Bagging the cigarette butt, he continued his search through the snow. Nothing else came to light so anything else would have to await the spring to be recovered and by then the dead man would have been forgotten. The snow dragged on his feet as he waded back to the road. The natural light was almost gone. What was left placed a cold, nacreous glow on the evening. The wind picked up, driving the ice crystal snow into his face and eyes. On the stairs to the Red Veil he stomped the snow off his shoes and brushed his pant legs clean, then climbed the measured stairs to the door again, wondering where the doorman was.
The door opened after the first knock and a whiff of sweet incense was stripped away by the wind. It was the Thai girl again, but this time dressed in traditional Thai silks of rich orange with overlong sleeves to hide her withered hand. Her hair was tied up in a thick coil at the back of her head. Makeup accented her perfect features and the demure gaze that widened just the barest of fractions when she saw him. This one was all about self control. Her mastery of it suggested that she was older than the fifteen or sixteen years that he’d credited her with.
“You should not be here,” she said and tried to close the door, but he shoved inside and stood brushing his shoulders free of snow. He hauled the heavy door closed behind him.
“Tell Frau Zelinka that I wish to interview Maria and the staff.”
“But…but…this is not the time.”
“Go. Now. Tell her.”
For an instant he thought he read fury in her black gaze, but then she turned and scurried down the hallway. Her silks whispered like ghosts in the air.

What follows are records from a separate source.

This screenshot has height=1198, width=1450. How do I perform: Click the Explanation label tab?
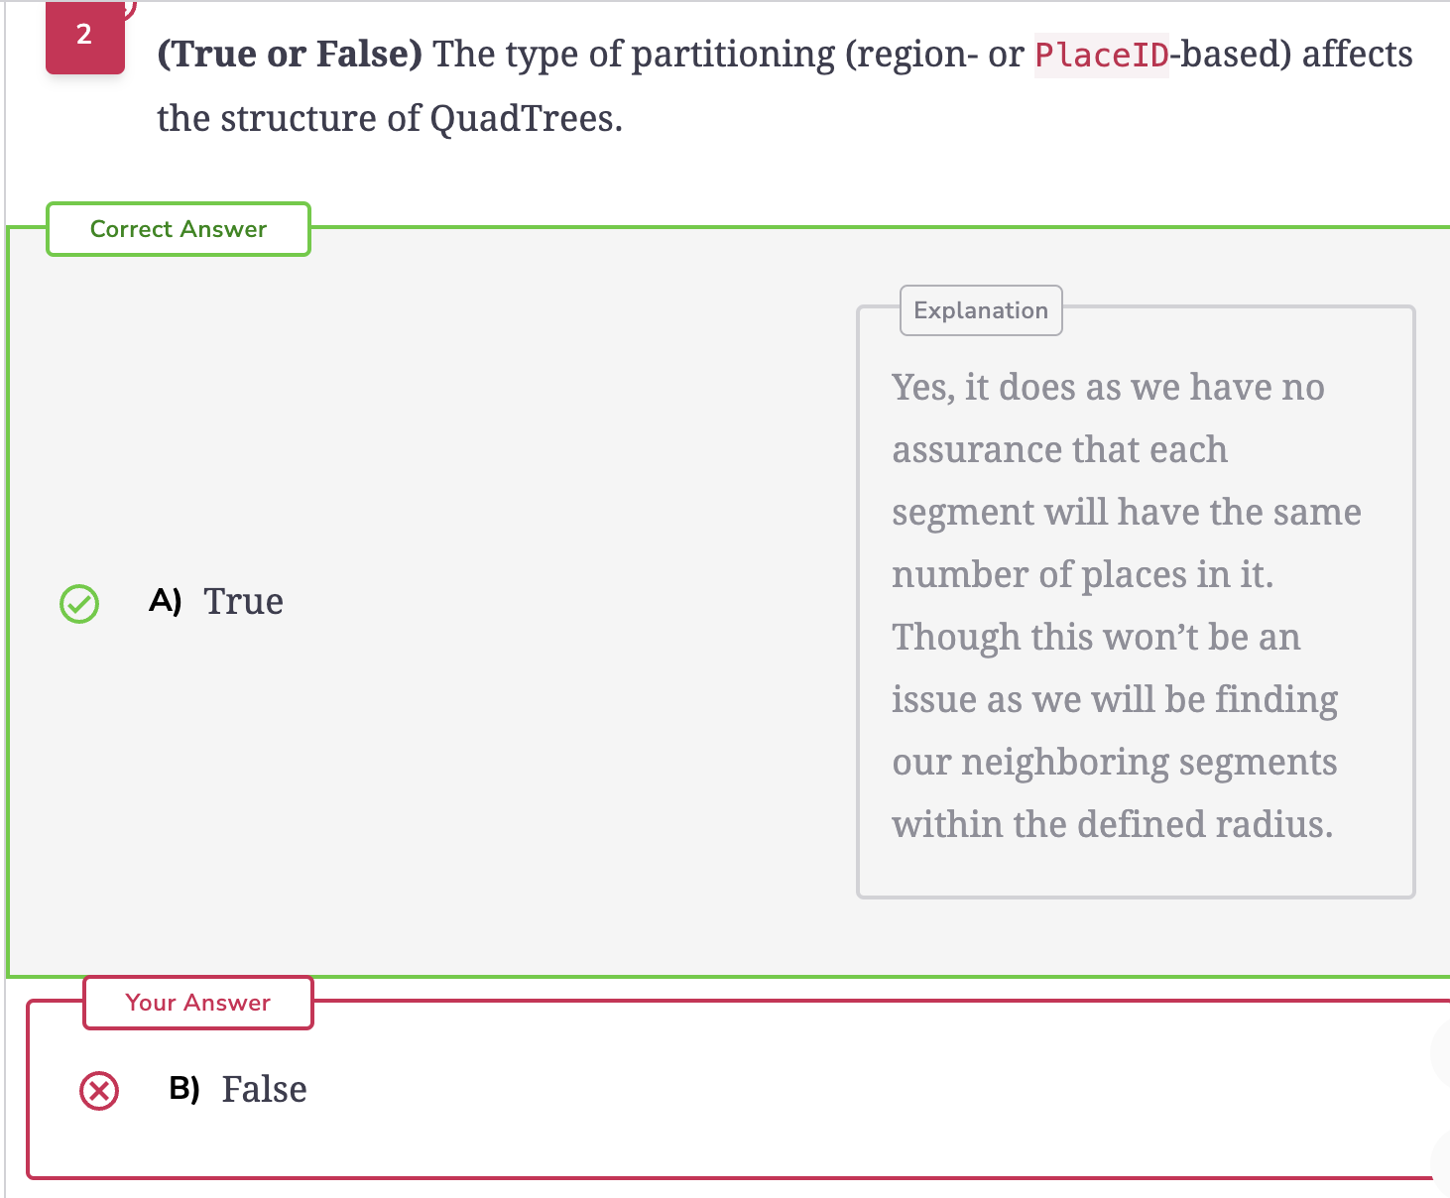(981, 310)
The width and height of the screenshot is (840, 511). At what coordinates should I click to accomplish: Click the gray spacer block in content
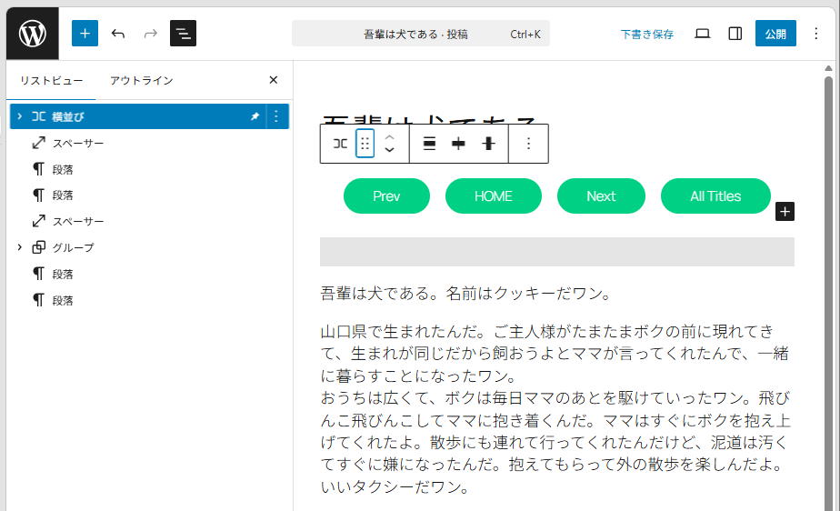(x=556, y=252)
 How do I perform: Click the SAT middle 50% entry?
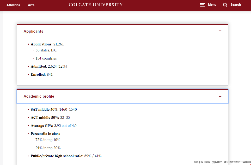tap(54, 109)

The place had changed; the room lighting had dimmed, no more than candles on tables or thickly veiled light fixtures. The sweet-scented incense lay heavy on the air and classical music rich with the zither,
mandolin, and sitar played softly over hidden speakers even in the room designed like an old tavern. In this light, the rows of bottles and glassware glittered as if they were crystal. A few drinks and no one would ever notice the lesser quality. After a long day, this place offered everything a tired man would require to enjoy himself.

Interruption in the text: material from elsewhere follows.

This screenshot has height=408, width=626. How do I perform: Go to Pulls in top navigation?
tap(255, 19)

“Detektiv. This is most inappropriate.” Frau Zilinka strode toward him down the hall, this time dressed as the diva in a low-cut, black silk evening dress that skimmed her body. Her hair was swept up in a loose pile of blonde curls that fell in a sultry disheveled tangle around her face. She wore full warpaint of kohl-lined eyes, defined high cheekbones, and vivid lipstick, reminding him of a windup doll. She stopped in front of him, her hands on her hips. “What are you doing?”
“My job. I’m investigating the death of the man in the park. I told your girl, here, that I need to speak to Maria and to the staff who worked here last night—doormen, security guards, kitchen staff who might have seen something when they left.”

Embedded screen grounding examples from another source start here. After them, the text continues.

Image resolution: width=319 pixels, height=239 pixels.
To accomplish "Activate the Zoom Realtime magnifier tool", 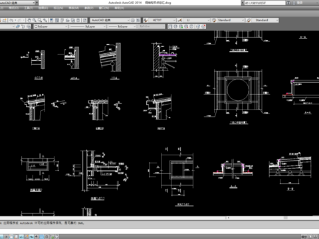I will [35, 20].
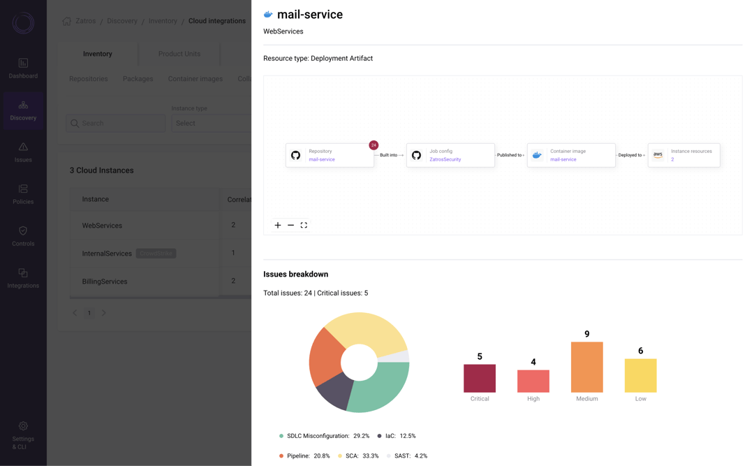Click inside the Search input field

[115, 122]
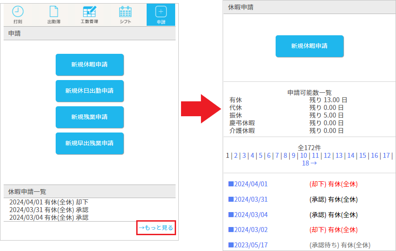Click the →もっと見る link
Viewport: 396px width, 251px height.
pos(156,228)
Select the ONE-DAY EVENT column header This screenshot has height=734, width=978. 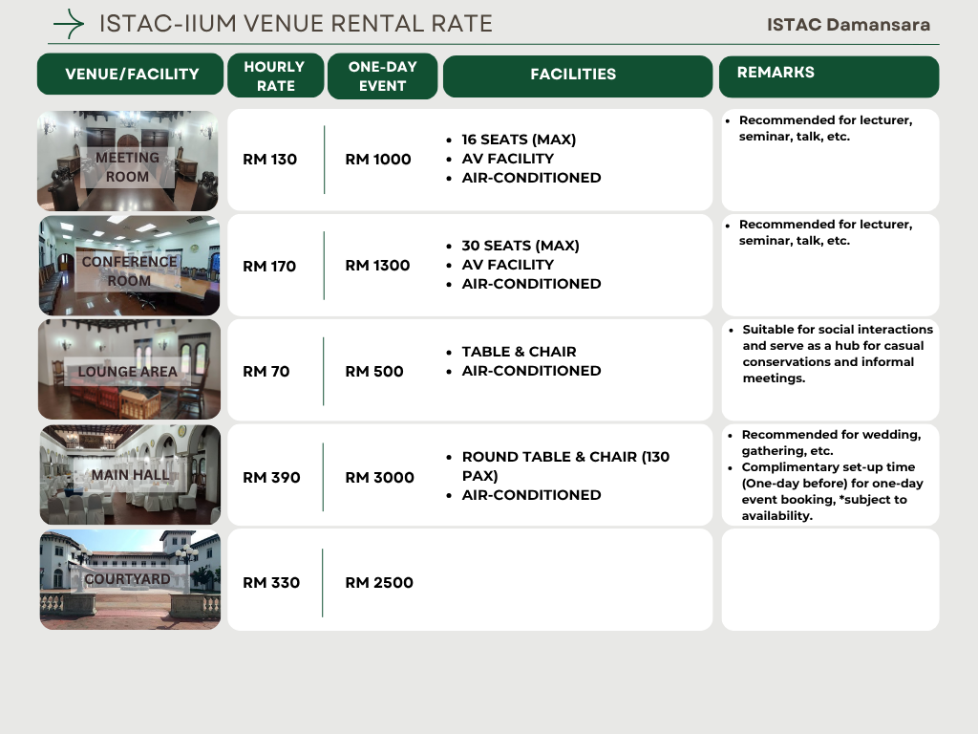(x=382, y=76)
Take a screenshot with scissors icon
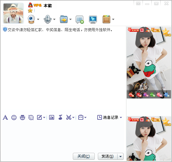 (x=69, y=117)
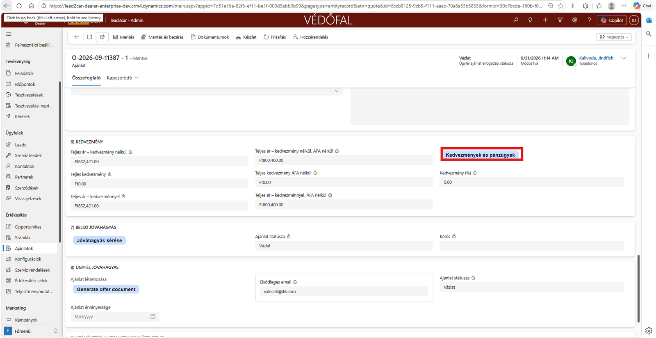Open the Megosztás share dropdown
The height and width of the screenshot is (338, 656).
(x=614, y=37)
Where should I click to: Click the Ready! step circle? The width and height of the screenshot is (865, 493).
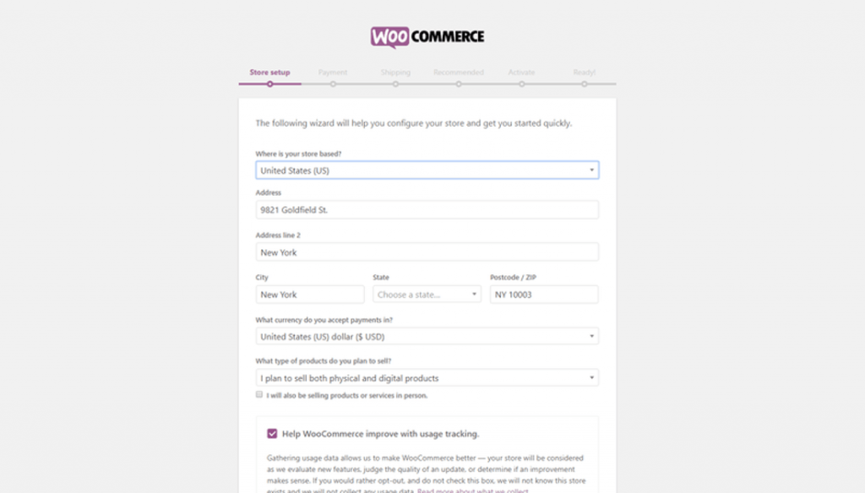pyautogui.click(x=585, y=84)
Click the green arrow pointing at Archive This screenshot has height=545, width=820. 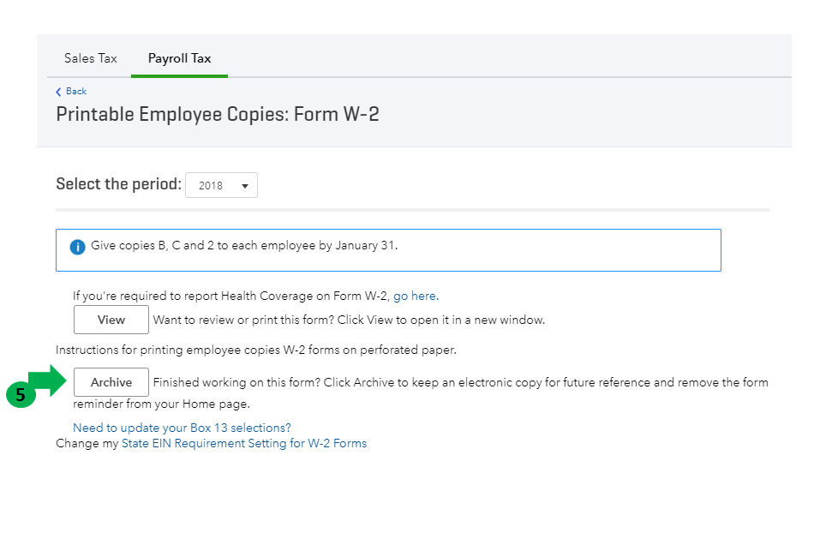pos(48,380)
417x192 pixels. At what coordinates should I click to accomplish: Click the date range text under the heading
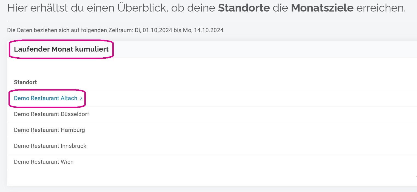point(115,30)
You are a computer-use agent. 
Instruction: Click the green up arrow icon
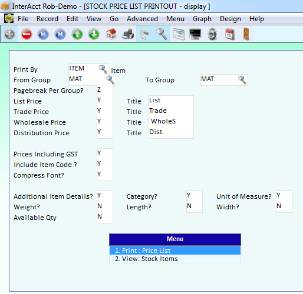[77, 35]
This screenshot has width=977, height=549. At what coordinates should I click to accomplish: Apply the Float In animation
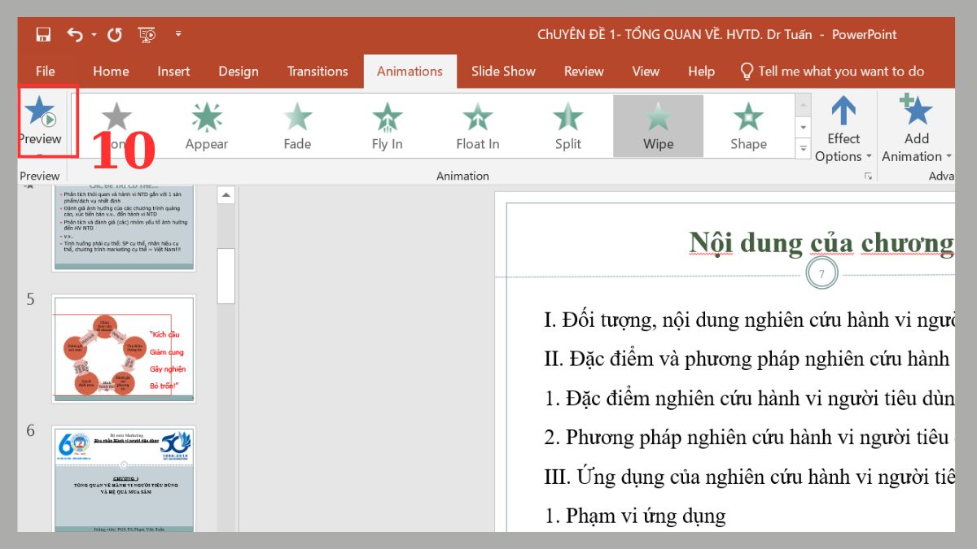[x=476, y=126]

Her crimson mouth firmed into a line. “This is not the time. The Red Veil is open. My patrons arrive soon.”
He shrugged. “Surely Maria isn’t the only girl they ask for. I’ll talk to her first and then to the others in between their duties.”
She glanced at the Thai girl and gave an adamant head shake. “You cannot. This will not do.”
“Frau. This is police business—an investigation. It cannot be stopped because someone comes whoring.”
It was as if he had slapped her. Her face went rigid. Beyond her, the Thai girl’s inscrutable expression was etched on her features. Frau Zelinka glanced from Kazakov to the girl once more. Did it matter what the girl thought? Or was Kazakov’s demand undermining her place with her employees? Frau Zelinka’s throat worked and finally she nodded. “You may interview the employees.”
She turned and started back along the hallway, her shoulders square and forbidding as a mountain massif.
“And Maria? I need to speak to her first.”
At that she turned and looked at him, her gaze at once furious and afraid. “Think about what you are doing, Detektiv. You bring down doom on all of us. As for Maria, she’s gone.”